[Records from a pointing dataset]
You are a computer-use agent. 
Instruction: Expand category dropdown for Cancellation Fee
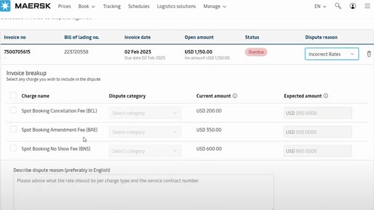(x=145, y=113)
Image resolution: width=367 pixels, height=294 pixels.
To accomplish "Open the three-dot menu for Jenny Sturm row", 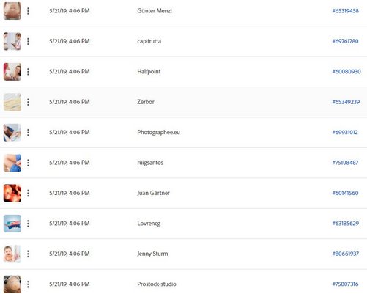I will (x=29, y=254).
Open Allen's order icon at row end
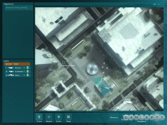Screen dimensions: 167x125 click(28, 75)
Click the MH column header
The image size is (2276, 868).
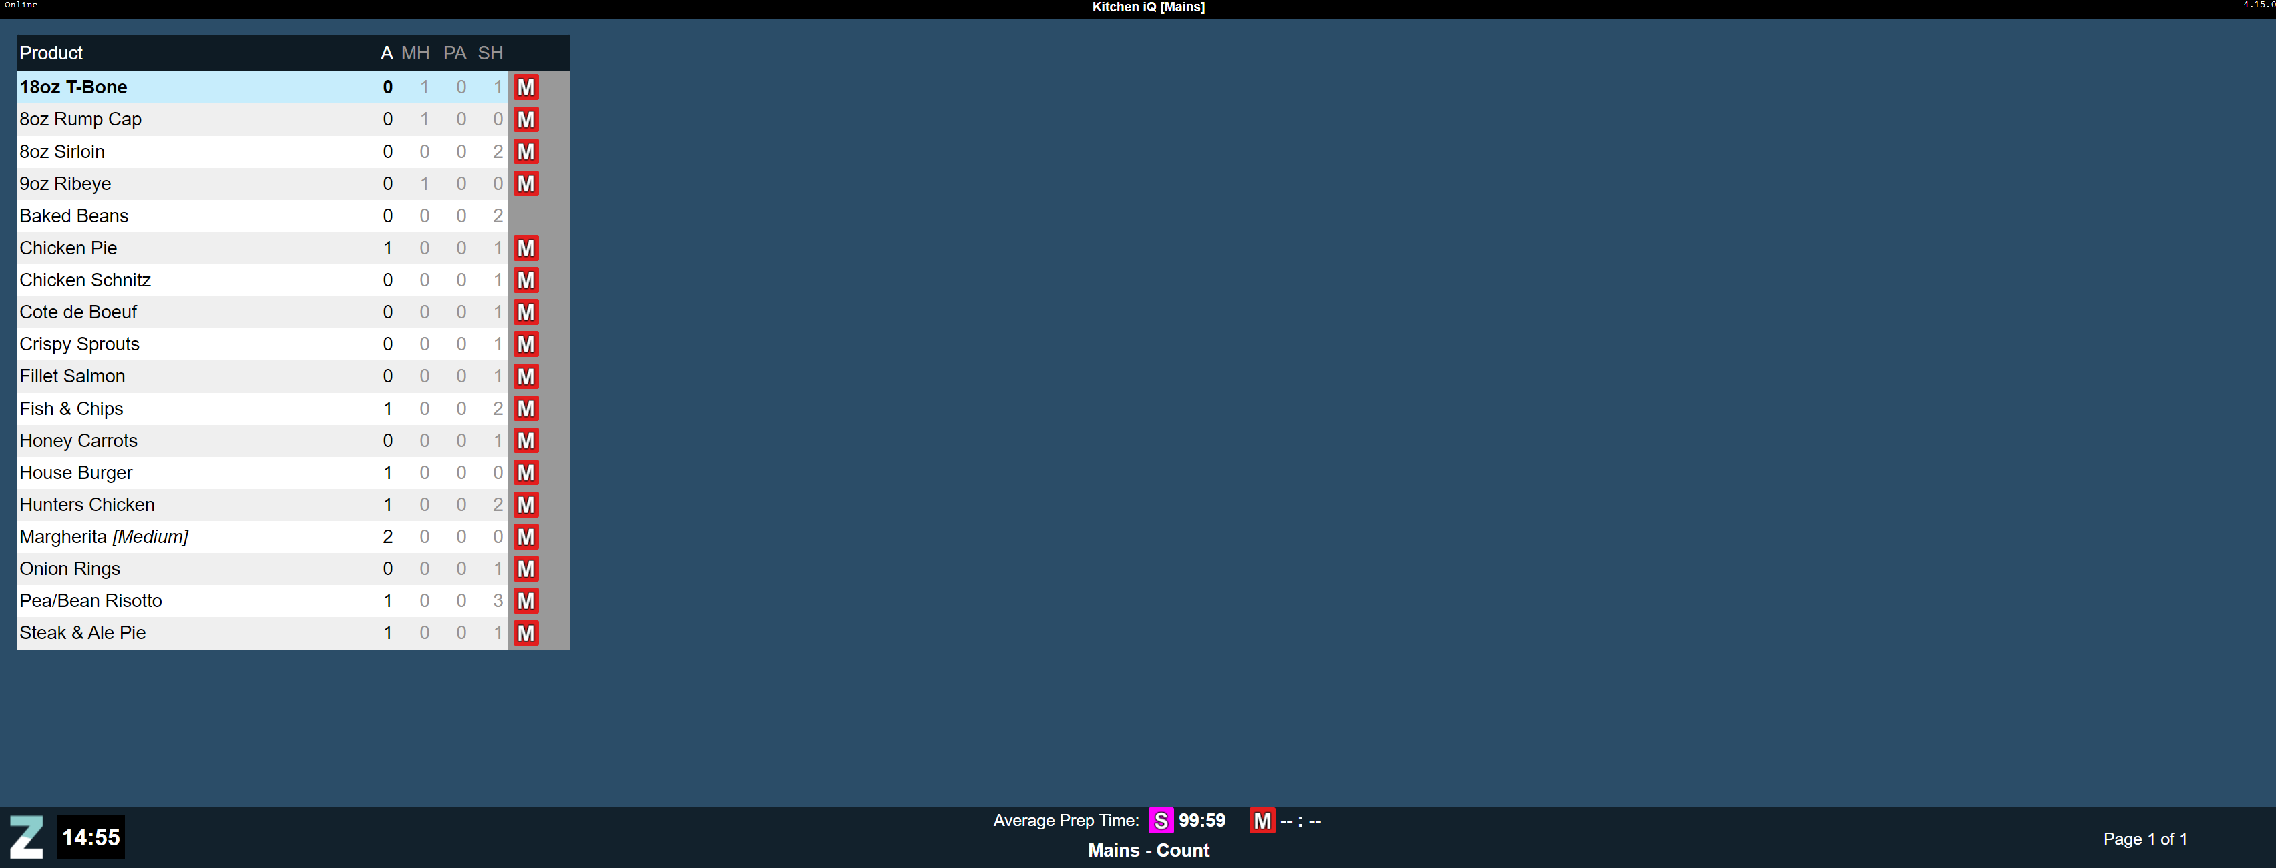415,53
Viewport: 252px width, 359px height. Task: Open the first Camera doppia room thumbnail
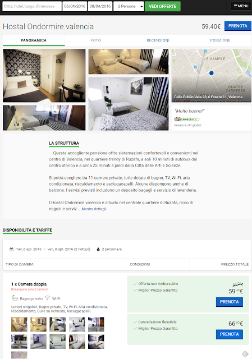point(19,324)
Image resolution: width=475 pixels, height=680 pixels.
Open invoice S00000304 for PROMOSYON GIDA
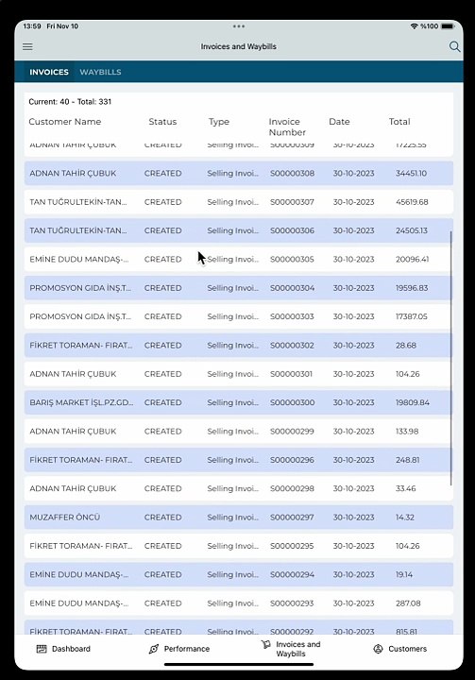[239, 288]
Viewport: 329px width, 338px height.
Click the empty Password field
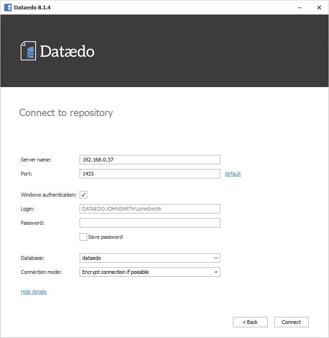(150, 223)
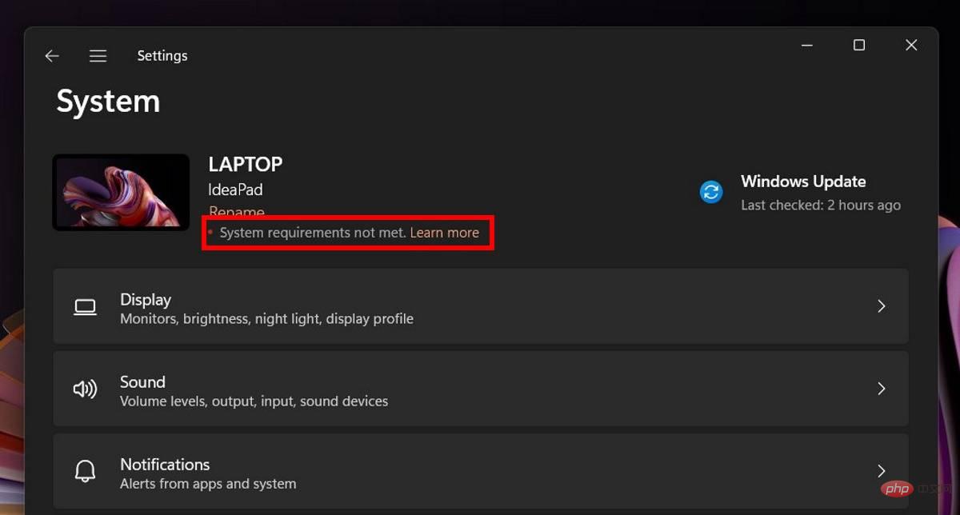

## Work to do
Repeat word for word the lines that start with the one containing "Viewport: 329px width, 338px height." and run through the end of the records. Leave the pictures out of your answer.

## Exercise solution
Viewport: 329px width, 338px height.
Click the empty Password field
(150, 223)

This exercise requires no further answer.